What the task asks: Find the string "width" in the data, then copy every line where it is found.

Data shown:
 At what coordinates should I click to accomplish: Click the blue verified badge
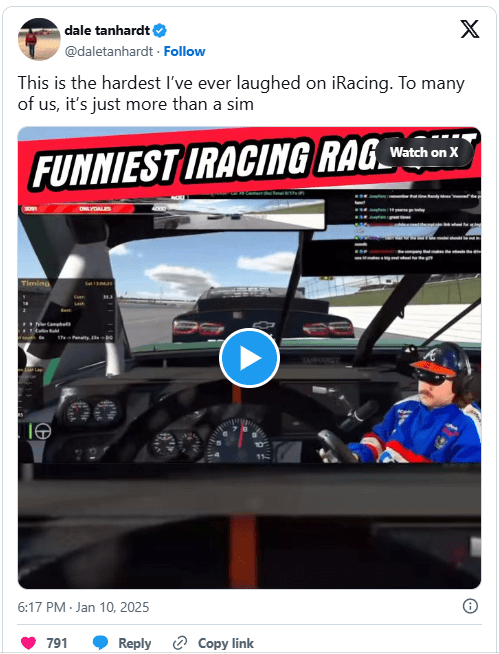point(159,30)
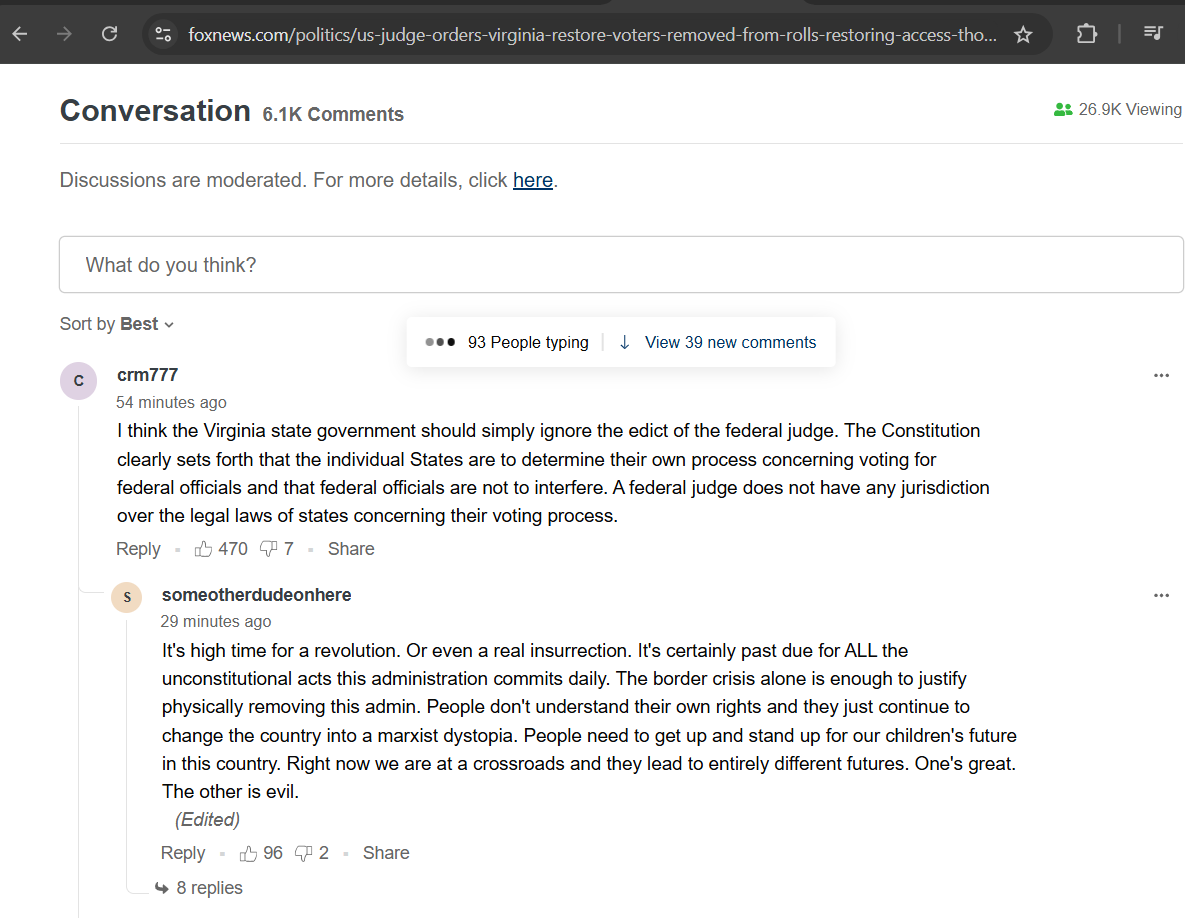Bookmark this page with the star icon
The image size is (1185, 918).
(1023, 34)
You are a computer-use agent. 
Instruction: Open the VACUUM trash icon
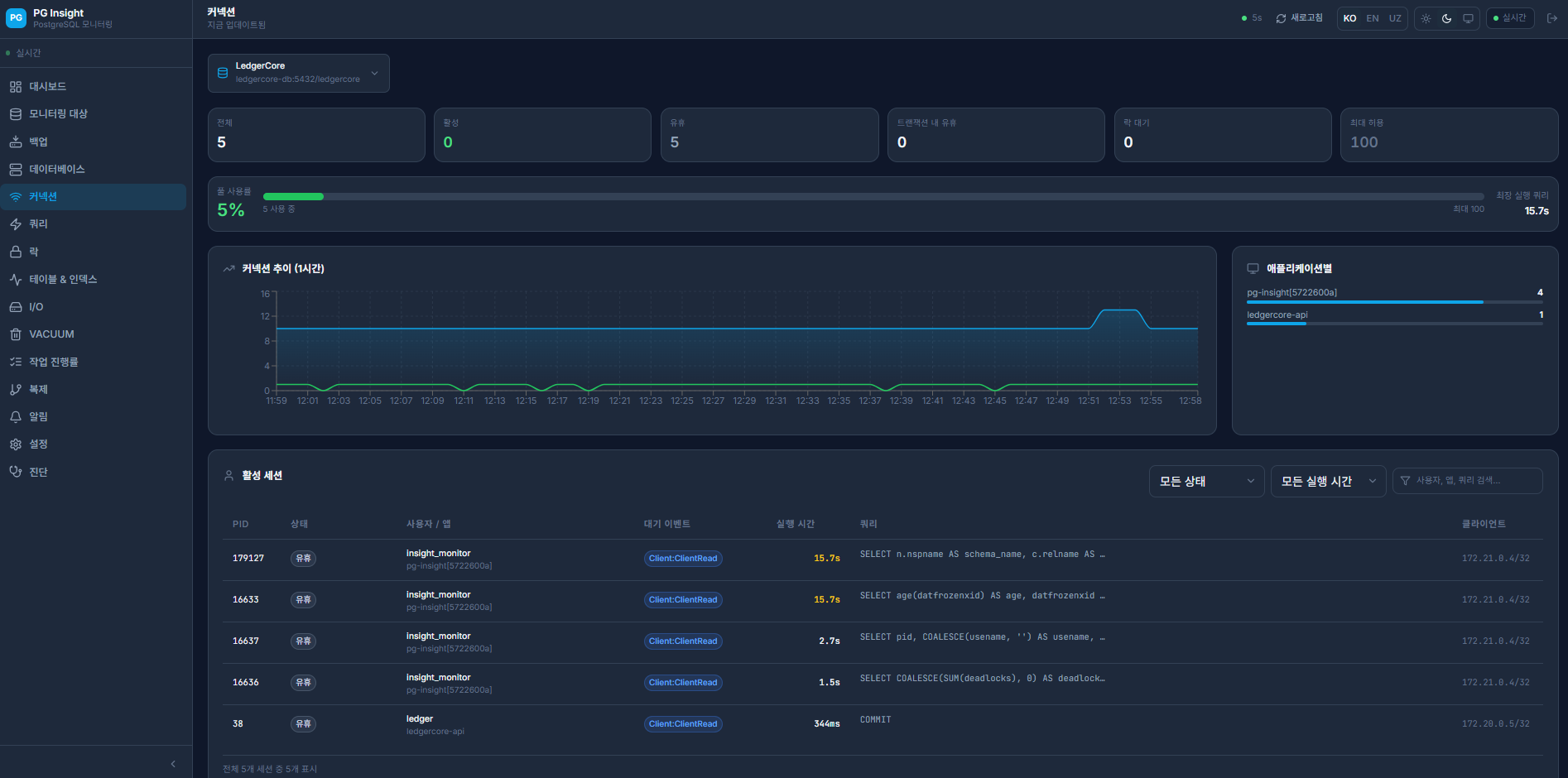(x=16, y=334)
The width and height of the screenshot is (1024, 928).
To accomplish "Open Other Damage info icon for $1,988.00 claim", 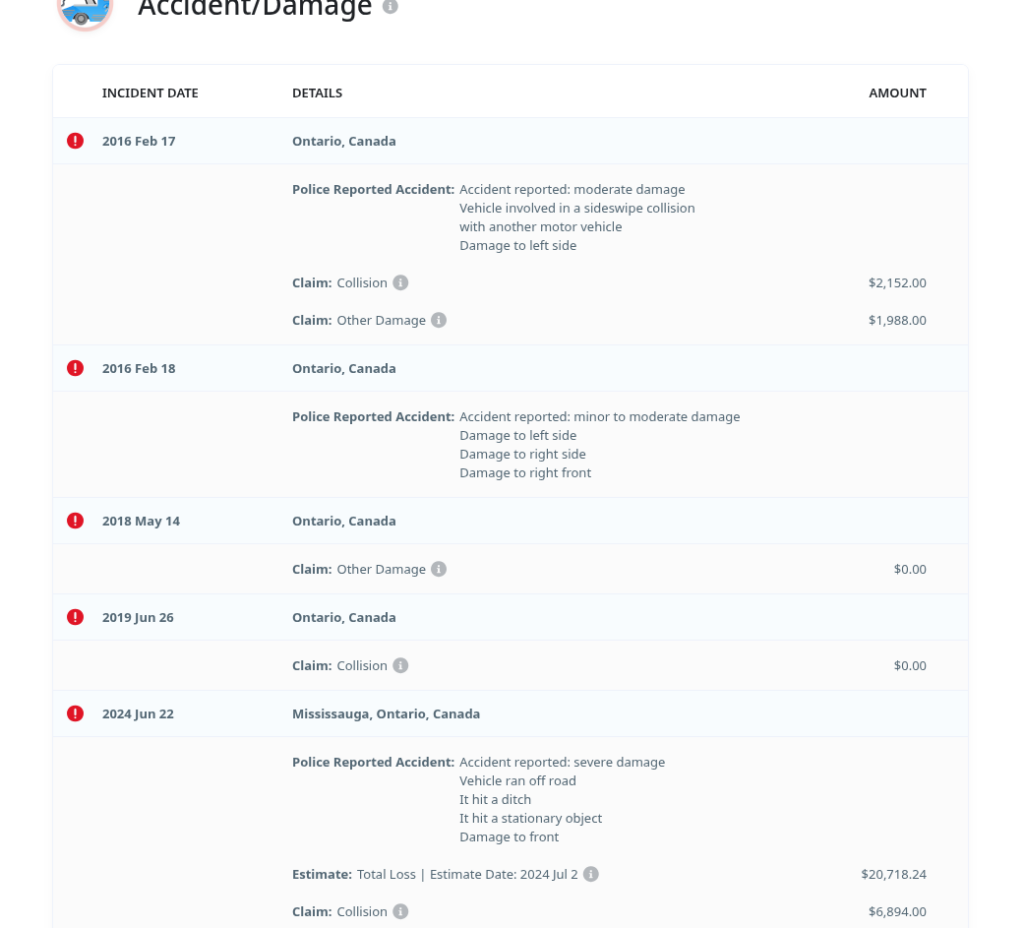I will click(x=439, y=320).
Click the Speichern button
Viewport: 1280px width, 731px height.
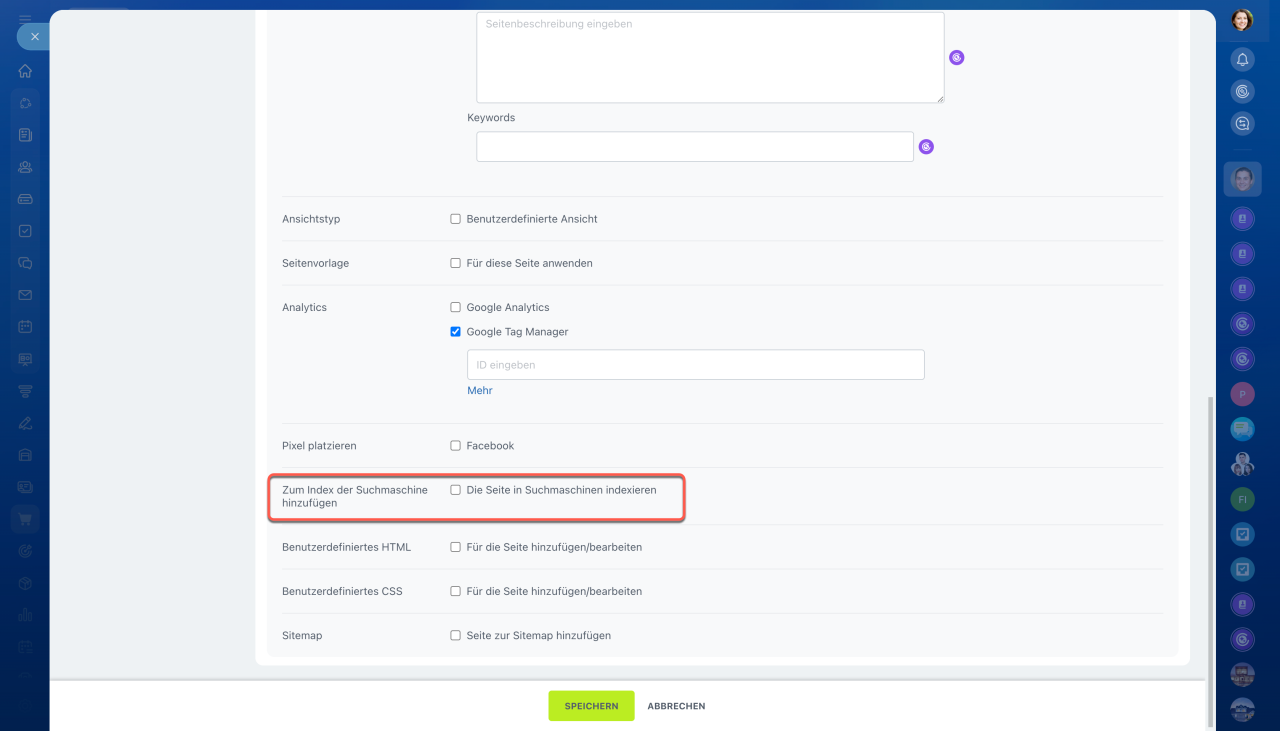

Result of the task:
The width and height of the screenshot is (1024, 928).
Viewport: 1280px width, 731px height.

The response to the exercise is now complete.